Assignment: Reproduce verbatim the line containing "Click the yellow warning triangle icon" and every line that follows it through the end of the entries below, omitting all pictures.

^^^^

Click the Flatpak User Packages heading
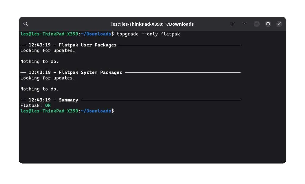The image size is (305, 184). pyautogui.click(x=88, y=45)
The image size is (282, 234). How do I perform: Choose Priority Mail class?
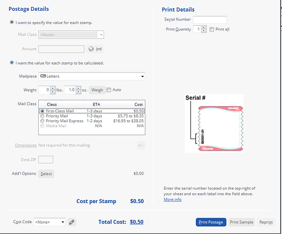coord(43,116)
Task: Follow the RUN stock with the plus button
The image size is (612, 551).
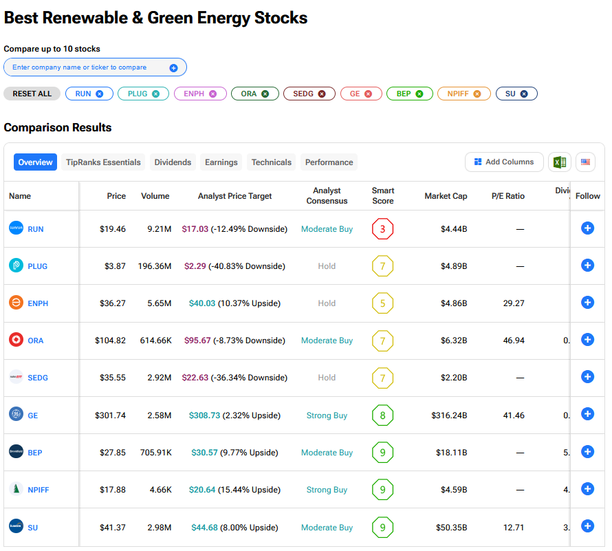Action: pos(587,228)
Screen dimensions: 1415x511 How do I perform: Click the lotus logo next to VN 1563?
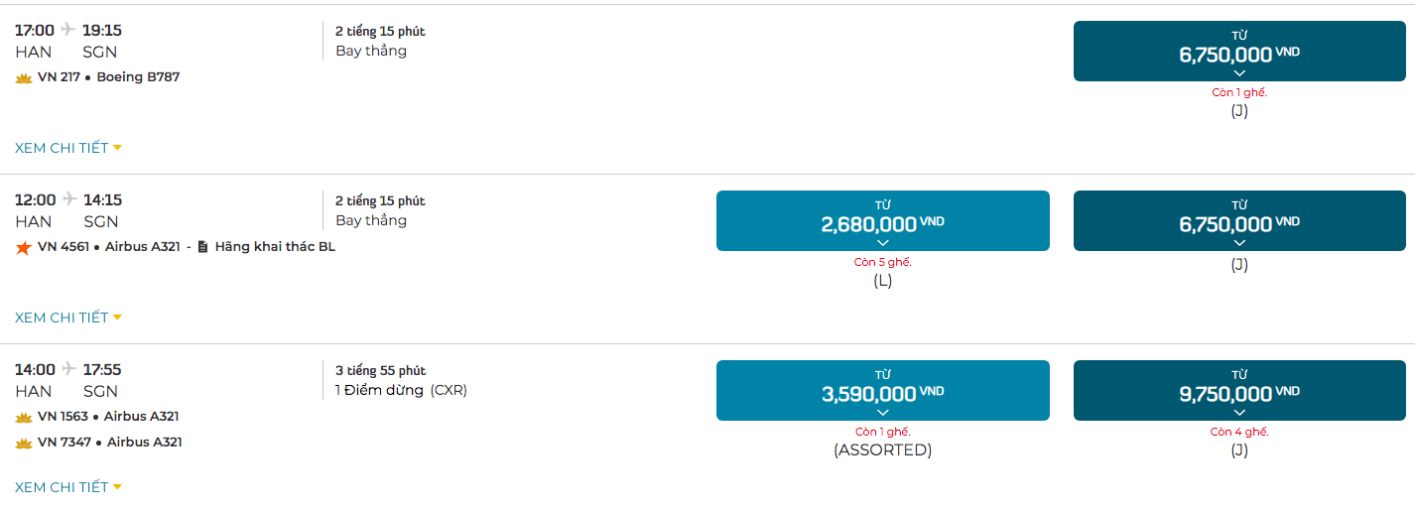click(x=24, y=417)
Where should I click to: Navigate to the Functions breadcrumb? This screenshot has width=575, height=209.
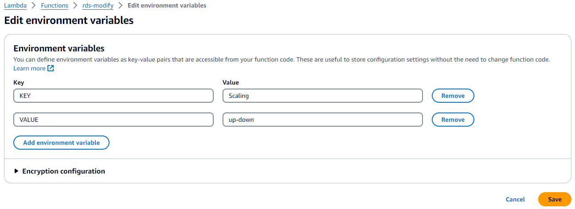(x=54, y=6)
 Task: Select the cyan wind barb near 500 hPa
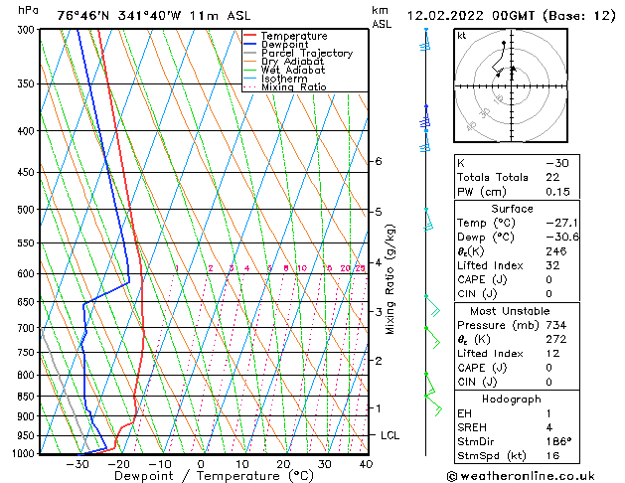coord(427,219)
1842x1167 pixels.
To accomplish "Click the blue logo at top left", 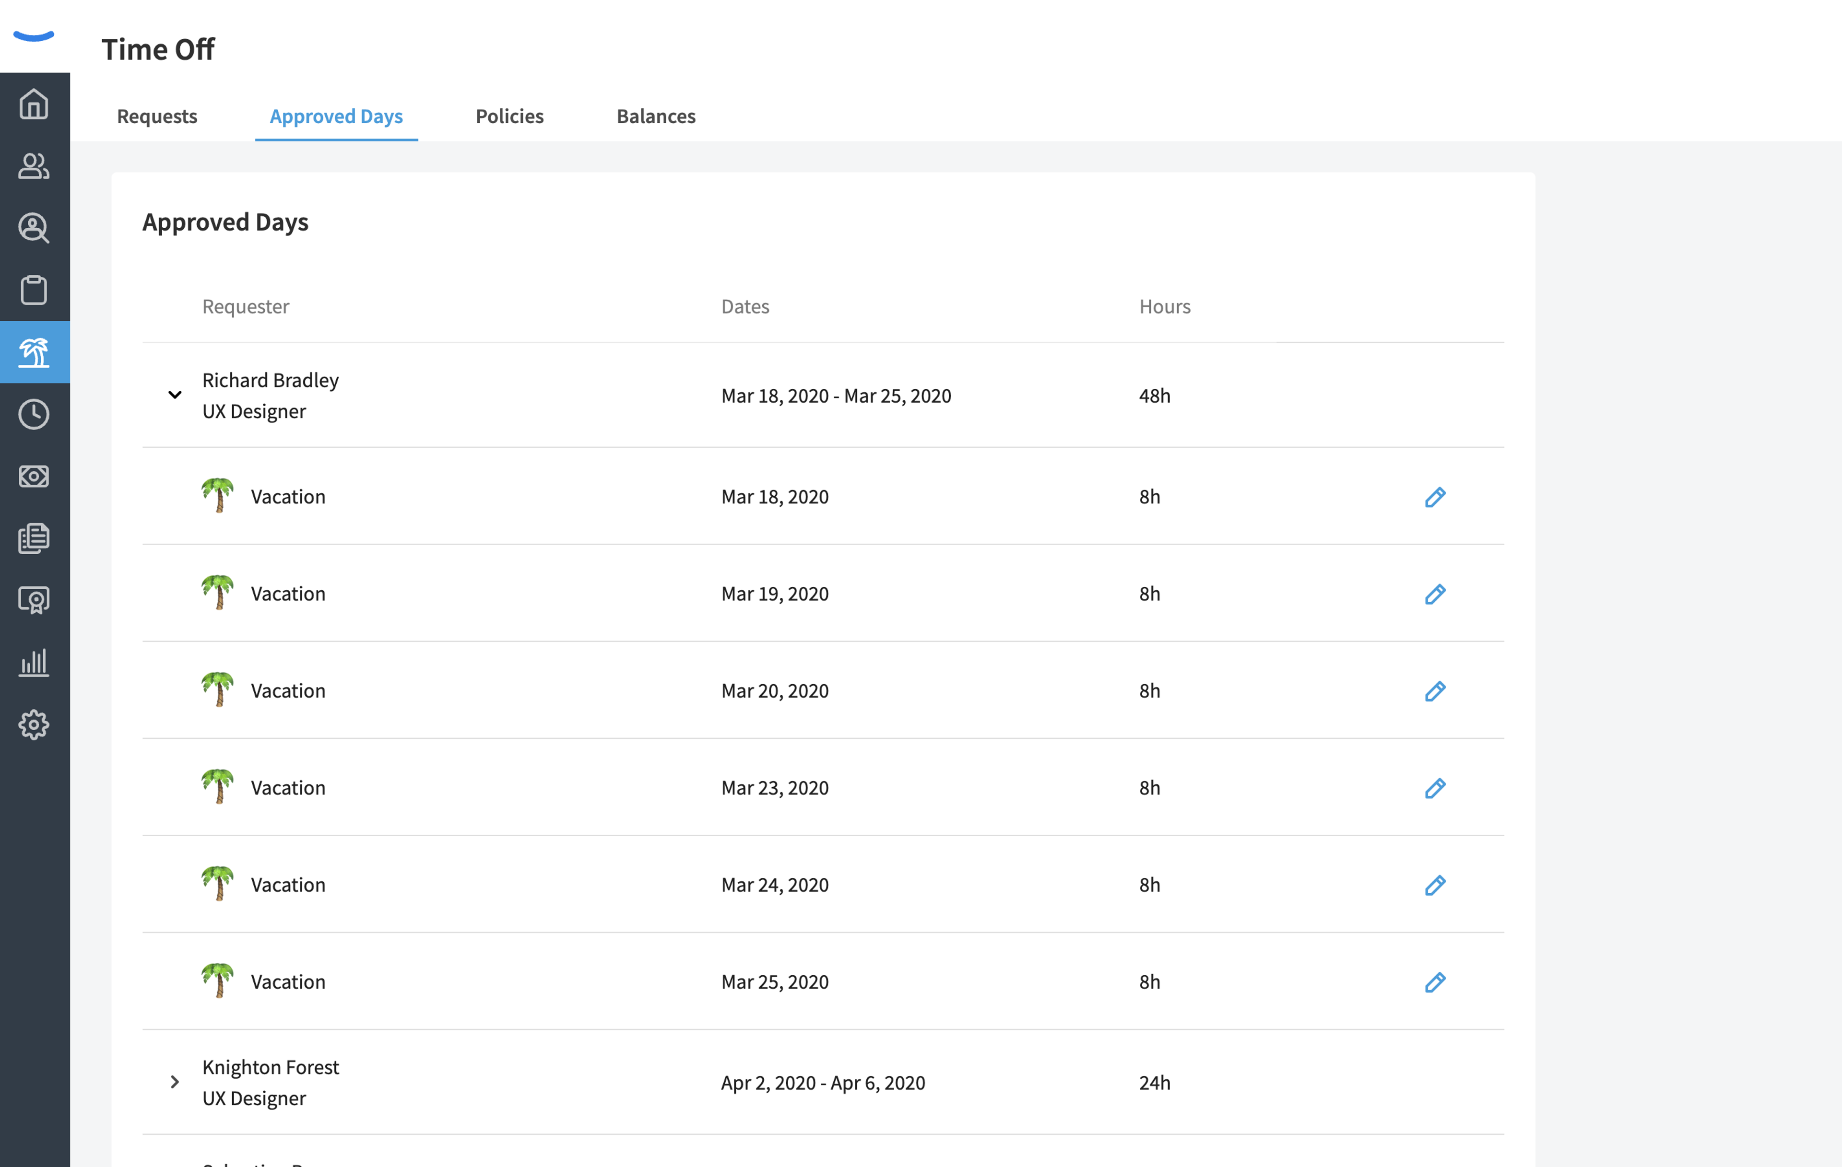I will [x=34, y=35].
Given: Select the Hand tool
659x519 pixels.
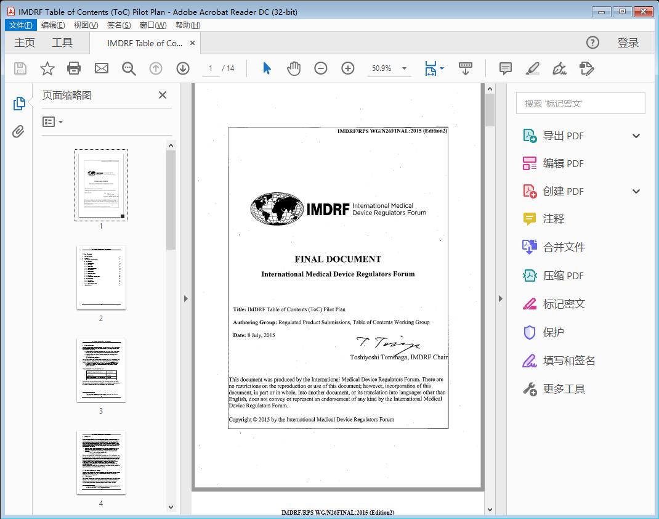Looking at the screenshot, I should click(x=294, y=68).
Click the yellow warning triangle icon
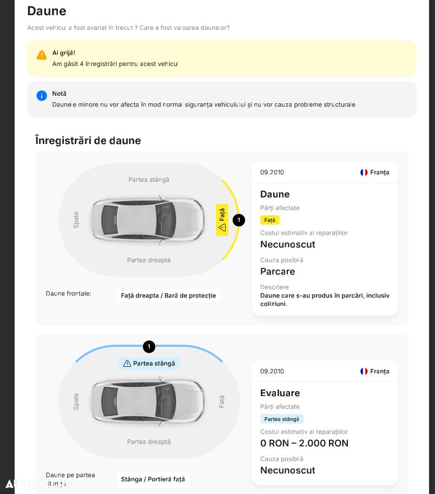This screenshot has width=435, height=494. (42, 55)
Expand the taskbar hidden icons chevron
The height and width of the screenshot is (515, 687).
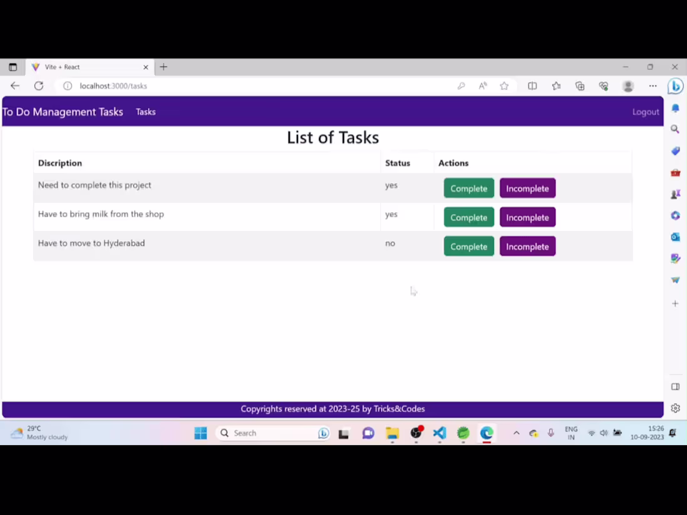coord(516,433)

^^^^

Problem solution:
Click the yellow warning triangle icon
This screenshot has width=435, height=494. (42, 55)
Expand the taskbar hidden icons chevron
The height and width of the screenshot is (515, 687).
coord(516,433)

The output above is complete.